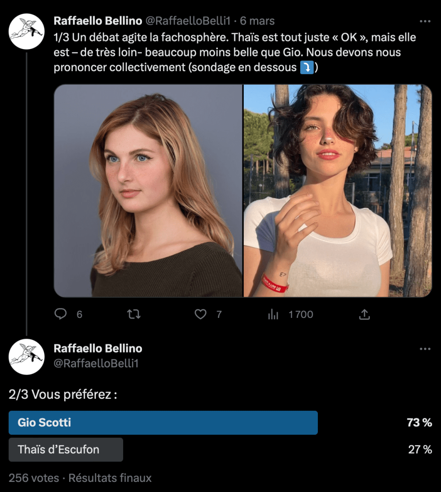This screenshot has width=441, height=492.
Task: Like the tweet with the heart icon
Action: [x=201, y=314]
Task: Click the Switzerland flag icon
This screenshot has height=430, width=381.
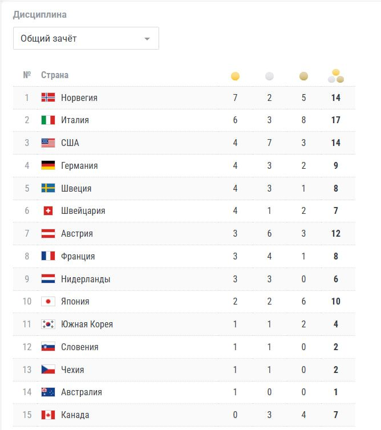Action: 48,211
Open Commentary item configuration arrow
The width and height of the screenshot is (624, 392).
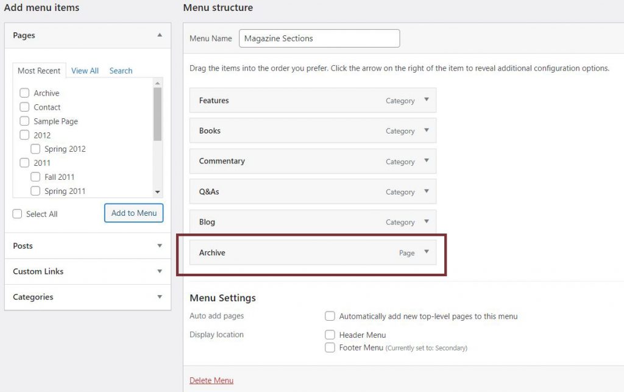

◇ ◇ ◇ ◇ ◇

**PROMPT**
Exactly and only the lines from the one holding "Task: Click the Switzerland flag icon" through the final line of the material must be returned, both ends included, without any pictures.

**EXPECTED OUTPUT**
Task: Click the Switzerland flag icon
This screenshot has height=430, width=381.
Action: 48,211
Open Commentary item configuration arrow
The width and height of the screenshot is (624, 392).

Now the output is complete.